Y ahora me gustaría hacer un simple gesto para ustedes. En los últimos domingos he sugerido a todos ustedes que se hicieran con un pequeño Evangelio, para llevar uno mismo durante el día para poder leerlo a menudo. Entonces me acordé de la antigua tradición de la Iglesia, durante la Cuaresma, de entregar el Evangelio a los catecúmenos, los que se preparan para el bautismo. Así que hoy quiero darles a ustedes que están en Piazza –pero en un seño para todos- un Evangelio de bolsillo. Será distribuido de forma gratuita. Hay lugares en la plaza para esta distribución. Yo los veo: allí, allí, allí, allí.... Acérquense a los lugares y tomen el Evangelio ¡Tómenlo, tómelo con usted, y léanlo cada día: ¡es exactamente Jesús el que les habla allí! ¡Es la palabra de Jesús: esta es la Palabra de Jesús!

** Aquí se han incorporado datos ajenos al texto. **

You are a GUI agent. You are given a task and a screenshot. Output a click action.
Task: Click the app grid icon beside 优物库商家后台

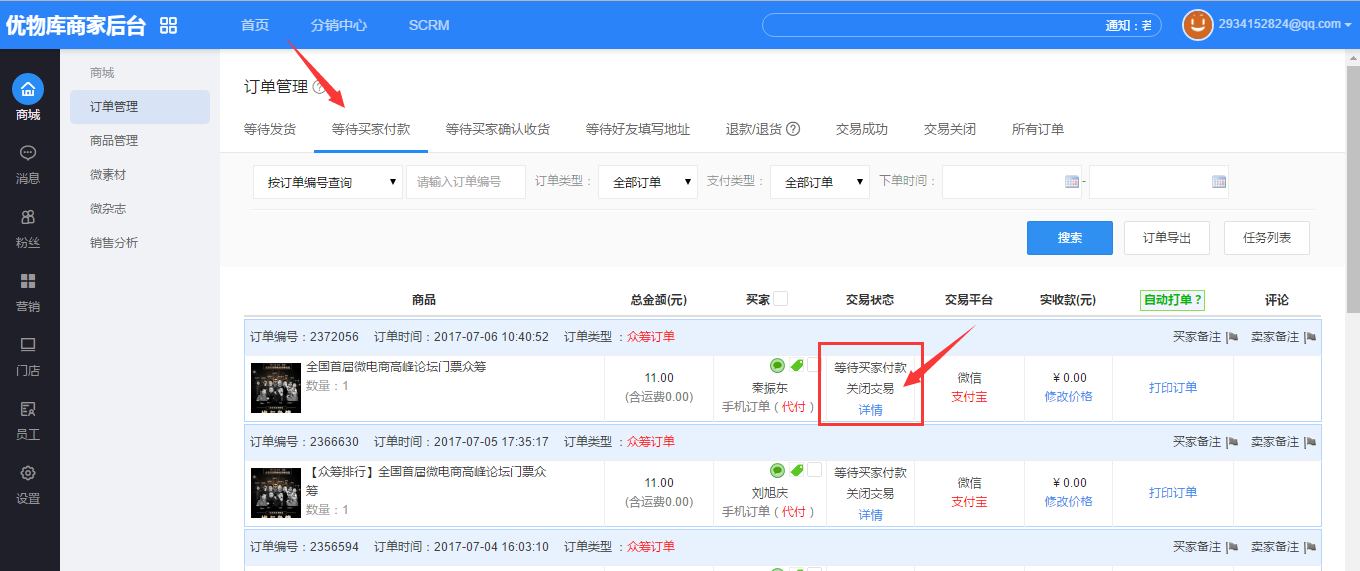click(168, 26)
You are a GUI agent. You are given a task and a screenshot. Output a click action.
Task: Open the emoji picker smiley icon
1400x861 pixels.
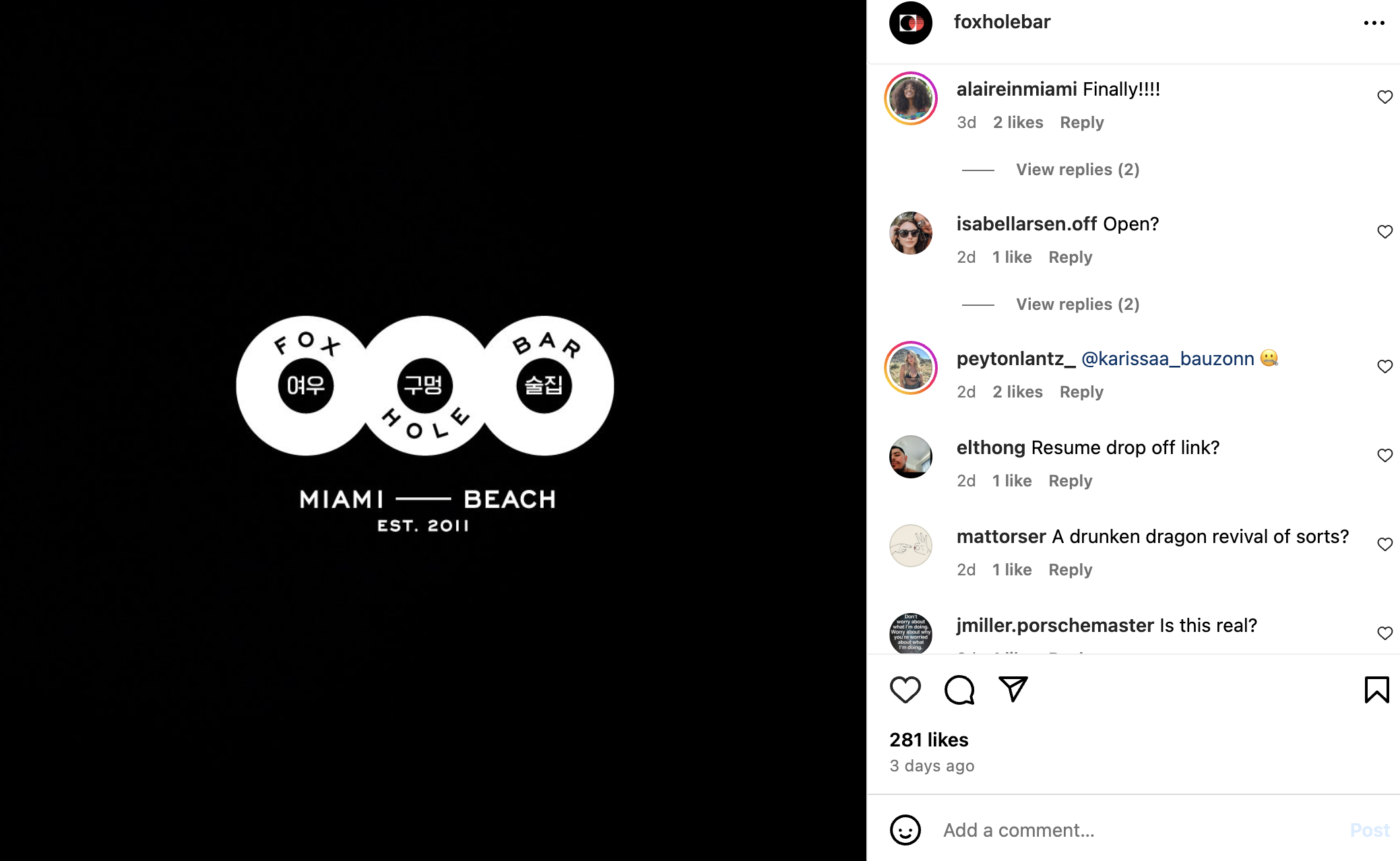click(905, 830)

Y como Él les digo: ¡gratuitamente han recibido, gratuitamente den! ¡Den el mensaje del Evangelio! Pero a lo mejor alguno de ustedes non cree que esto sea gratuito. “¿Pero cuando qué? ¿Cuánto debo pagar, Padre? Pero hagamos una cosa, a cambio de este regalo, hagan un acto de caridad, un gesto de amor desinteresado, una oración por los enemigos, una reconciliación de alguna cosa... Hoy se puede leer el Evangelio con muchos instrumentos tecnológicos. Se puede llevar la Biblia con uno mismo en un teléfono móvil, una tableta. Lo importante es leer la Palabra de Dios, con todos los medios, pero leer la Palabra de Dios: ¡es Jesús que nos habla allí! es acogerla con el corazón abierto. ¡Entonces la buena semilla da fruto!


¡Les deseo un buen domingo y buen almuerzo! ¡Hasta la vista!